Albanese’s administration has made multiple attempts to curb the power of social media companies. The most notable example of that effort is a controversial law that bans Aussie teens from accessing most major social feeds. Though platforms have complied with Canberra’s demands
, teens have found numerous workarounds, leading some onlookers to brand the law as a failure.The News Bargaining Initiative has drawn similar criticisms, with opponents describing it as misguided and overzealous. Meta stated that “the idea that we take [news organizations’] content is simply wrong,” while Google argued that the proposal “misunderstands how the ad market changed and mandates payments from some companies while arbitrarily excluding platforms like Microsoft, Snapchat, and OpenAI.”

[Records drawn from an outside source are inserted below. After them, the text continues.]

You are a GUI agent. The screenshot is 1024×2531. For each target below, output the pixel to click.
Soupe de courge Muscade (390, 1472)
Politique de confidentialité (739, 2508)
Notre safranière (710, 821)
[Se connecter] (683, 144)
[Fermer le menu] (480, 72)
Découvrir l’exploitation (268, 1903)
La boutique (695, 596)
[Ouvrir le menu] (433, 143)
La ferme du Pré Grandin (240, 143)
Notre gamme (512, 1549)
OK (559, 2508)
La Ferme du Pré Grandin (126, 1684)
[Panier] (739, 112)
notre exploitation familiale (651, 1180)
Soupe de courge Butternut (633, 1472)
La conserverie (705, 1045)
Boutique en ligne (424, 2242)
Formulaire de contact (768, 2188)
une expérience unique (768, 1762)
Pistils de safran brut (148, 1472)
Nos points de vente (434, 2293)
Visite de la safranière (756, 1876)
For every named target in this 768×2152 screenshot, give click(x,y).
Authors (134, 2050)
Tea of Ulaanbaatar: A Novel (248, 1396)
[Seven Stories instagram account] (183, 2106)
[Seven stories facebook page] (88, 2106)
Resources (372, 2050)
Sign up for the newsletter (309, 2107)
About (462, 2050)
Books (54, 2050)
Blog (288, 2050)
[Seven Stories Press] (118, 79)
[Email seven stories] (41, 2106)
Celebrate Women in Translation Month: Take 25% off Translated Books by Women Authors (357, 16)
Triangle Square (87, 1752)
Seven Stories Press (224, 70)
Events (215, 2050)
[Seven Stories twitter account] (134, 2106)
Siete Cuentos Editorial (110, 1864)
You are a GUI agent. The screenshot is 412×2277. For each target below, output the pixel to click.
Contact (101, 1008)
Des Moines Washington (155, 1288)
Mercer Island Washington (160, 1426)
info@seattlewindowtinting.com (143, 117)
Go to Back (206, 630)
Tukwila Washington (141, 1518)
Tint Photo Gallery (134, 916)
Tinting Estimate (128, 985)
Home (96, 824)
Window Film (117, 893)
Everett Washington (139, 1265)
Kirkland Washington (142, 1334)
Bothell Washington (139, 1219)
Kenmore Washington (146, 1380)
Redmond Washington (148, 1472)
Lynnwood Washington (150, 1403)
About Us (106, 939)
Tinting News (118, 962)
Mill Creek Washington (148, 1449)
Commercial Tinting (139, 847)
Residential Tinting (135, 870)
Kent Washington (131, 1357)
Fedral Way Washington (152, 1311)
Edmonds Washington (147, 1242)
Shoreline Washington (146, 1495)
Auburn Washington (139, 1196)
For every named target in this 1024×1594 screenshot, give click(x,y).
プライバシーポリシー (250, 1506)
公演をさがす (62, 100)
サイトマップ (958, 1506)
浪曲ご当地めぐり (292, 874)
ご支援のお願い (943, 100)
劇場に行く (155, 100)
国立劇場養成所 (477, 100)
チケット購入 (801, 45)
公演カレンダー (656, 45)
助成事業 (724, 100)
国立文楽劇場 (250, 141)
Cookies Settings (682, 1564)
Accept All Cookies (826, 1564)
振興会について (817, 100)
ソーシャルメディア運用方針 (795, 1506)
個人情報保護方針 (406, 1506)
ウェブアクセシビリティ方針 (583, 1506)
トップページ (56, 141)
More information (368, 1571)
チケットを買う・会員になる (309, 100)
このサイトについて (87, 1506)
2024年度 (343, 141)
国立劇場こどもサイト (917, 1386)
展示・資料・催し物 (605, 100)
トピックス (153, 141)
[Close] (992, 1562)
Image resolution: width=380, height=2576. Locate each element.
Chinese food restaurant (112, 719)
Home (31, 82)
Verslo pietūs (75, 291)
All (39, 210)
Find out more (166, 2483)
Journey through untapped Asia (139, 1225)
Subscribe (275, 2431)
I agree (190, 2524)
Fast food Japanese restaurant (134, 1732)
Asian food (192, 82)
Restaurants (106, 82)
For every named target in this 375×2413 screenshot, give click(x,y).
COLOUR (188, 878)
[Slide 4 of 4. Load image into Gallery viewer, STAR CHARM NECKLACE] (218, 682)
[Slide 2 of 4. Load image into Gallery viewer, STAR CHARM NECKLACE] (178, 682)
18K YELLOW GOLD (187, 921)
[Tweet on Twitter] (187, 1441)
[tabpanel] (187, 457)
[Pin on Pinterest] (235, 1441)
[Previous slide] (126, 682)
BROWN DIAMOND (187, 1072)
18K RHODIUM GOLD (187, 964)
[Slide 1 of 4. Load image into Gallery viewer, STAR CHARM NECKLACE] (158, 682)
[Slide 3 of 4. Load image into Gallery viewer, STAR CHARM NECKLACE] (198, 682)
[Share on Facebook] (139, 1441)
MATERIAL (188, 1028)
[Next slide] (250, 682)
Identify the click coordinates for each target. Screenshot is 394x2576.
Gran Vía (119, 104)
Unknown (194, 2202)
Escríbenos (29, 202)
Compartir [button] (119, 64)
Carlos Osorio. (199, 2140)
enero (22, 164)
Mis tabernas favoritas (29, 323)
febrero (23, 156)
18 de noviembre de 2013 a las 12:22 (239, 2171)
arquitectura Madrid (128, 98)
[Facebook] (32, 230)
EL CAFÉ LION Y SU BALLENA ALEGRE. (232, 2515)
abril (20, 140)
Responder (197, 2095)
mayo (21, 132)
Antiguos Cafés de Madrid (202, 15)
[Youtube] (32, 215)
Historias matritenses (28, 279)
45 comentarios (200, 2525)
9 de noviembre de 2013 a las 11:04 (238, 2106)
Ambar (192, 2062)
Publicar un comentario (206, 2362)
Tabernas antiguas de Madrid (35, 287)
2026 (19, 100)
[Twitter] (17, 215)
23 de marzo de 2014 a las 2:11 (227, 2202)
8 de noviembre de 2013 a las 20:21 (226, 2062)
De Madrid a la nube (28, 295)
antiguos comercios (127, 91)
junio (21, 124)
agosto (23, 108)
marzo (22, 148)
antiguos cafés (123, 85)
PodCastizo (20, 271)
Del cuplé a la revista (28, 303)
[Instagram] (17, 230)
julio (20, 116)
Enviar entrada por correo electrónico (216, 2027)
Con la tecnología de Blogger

It’s certainly fair to say that news organizations could use a boost on social media. That medium is increasingly popular as a news destination, but accounts tied to traditional publishers haven’t attracted as many followers as creators and other independent sources. As Commonwealth countries feel the impact of social media-based journalism, they are trying to figure out the best way to protect local reporters.
The News Bargaining Initiative, however, feels more like a power play than anything else. It is an attempt to determine how much control a federal government can have over the social media sector. Can Australia actually tax platforms, or will they push back as fiercely as they have against the teen social media ban?
We’ll find out in a few months. The new proposal is slated for introduction into the Australian Parliament by July 2, so the targeted platforms have some time to prepare counterarguments before the initiative receives official consideration.